The molecular and cellular mechanisms underlying the differential regulation of Bcl-2 and Bcl-xl mRNAs is unknown. In vitro studies have shown that the Bcl-xl gene promoter is regulated by NF-κB and its expression is regulated by the MAPK signaling pathway (Marinari et al, 2004; Yu et al, 2005) The Bcl-2 promoter contains a CRE that mediates its responsivity to the transcription factor (CREB) (Bonni et al, 1999; Riccio et al, 1999). Withdrawal of trophic support as well as an inhibition of CREB transcription triggers apoptosis in neurons. Stress, glucocorticoids, and antidepressants exert opposing effects on neurotrophic factors such as nerve growth factor and BDNF that maintain the survival and function of brain cells by suppressing cellular apoptotic signaling (Manji and Duman, 2001). Exposure to stress downregulates BDNF levels in the amygdala, hippocampus, and cortex (Pizarro et al, 2004; Smith et al, 1995). The known signaling pathways that mediate the effects of the neurotrophic factors on Bcl-2 and Bcl-xl are the Rsk/MAP pathway, JNK pathway, and the PI-3K/AKT pathway (Manji and Duman, 2001; Bonni et al, 1999; Riccio et al, 1999). Stressors such as forced-swim and restraint stress induce activation of the MKK4-JNK signaling pathway in the hippocampus, amygdala, and hypothalamus (Liu et al, 2004). Although stimulation of this signaling pathway acutely influences the phosphorylation states and membrane translocations of the apoptotic proteins, it is possible that long-term sustained stimulation of this pathway as well as circulating glucocorticoids caused by chronic stress downregulates Bcl-2 and Bcl-xl gene expression as a compensatory response. ADT on the other hand, increases BNDF levels and blocks the downregulation of this factor by stress (Nibuya et al, 1995). Chronic ADT upregulates the cAMP-CREB cascade and CRE-mediated gene transcription in the cortex, amygdala, hypothalamus, and hippocampus (Frechilla et al, 1998; Thome et al, 2000). These are the same areas where we observed an increase in Bcl-2 and Bcl-xl/mRNAs. The long-term sustained upregulation of CREB and BDNF could increase Bcl-2 gene transcription in the cortex, hypothalamus, and amygdala and account for the increased expression observed in our study.
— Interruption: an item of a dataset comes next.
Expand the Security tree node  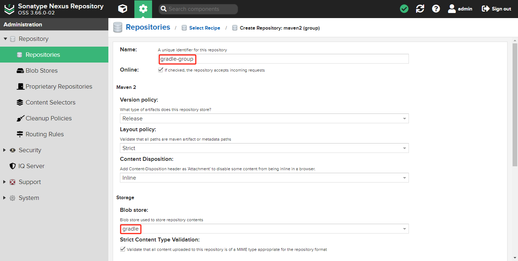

In summary, the results of the present study provide evidence that stress and antidepressant drugs exert opposing actions on the expression of Bcl-2, Bcl-xl, and Bax in a region-specific manner in limbic brain structures. We acknowledge that the modest changes in mRNA levels observed in our study do leave open the question of whether the changes in Bcl-2 family genes mRNA are essential and/or sufficient for opposing behavioral changes caused by RUS and antidepressants. We understand that the juxtaposition of RUS and antidepressants in this study is based on the underlying assumption that RUS is, at least in part, a valid animal model of depression (Henn and Vollmayr, 2005). Our data suggest that there may be a relationship between stress and ADT through their opposing effects on the apoptotic gene expression.

A major goal of future work will be to examine whether ADT reverses the effects of stress on pro- and antiapoptotic gene expression in this RUS model as well as in other animal models of depression. Another critical question in future studies would be to examine the cell types in which these mRNA changes take place, the functional consequences of apoptotic gene regulation in particular brain areas, and whether these mRNA changes actually correspond with alterations in apoptotic cell death. Besides the TUNEL staining currently used, more precise staining techniques such as activated caspase assays would be needed to address this issue. Finally, it would be important to determine whether equivalent changes occur in apoptotic protein levels and if translocation and post-translation modifications of these proteins take place. It is possible that the alterations in levels of mRNA for anti- and proapoptotic factors observed in the present study reflect early stages of cell survival and/or apoptosis, and that there may not be corresponding changes in cell death until much longer periods of stress or ADT.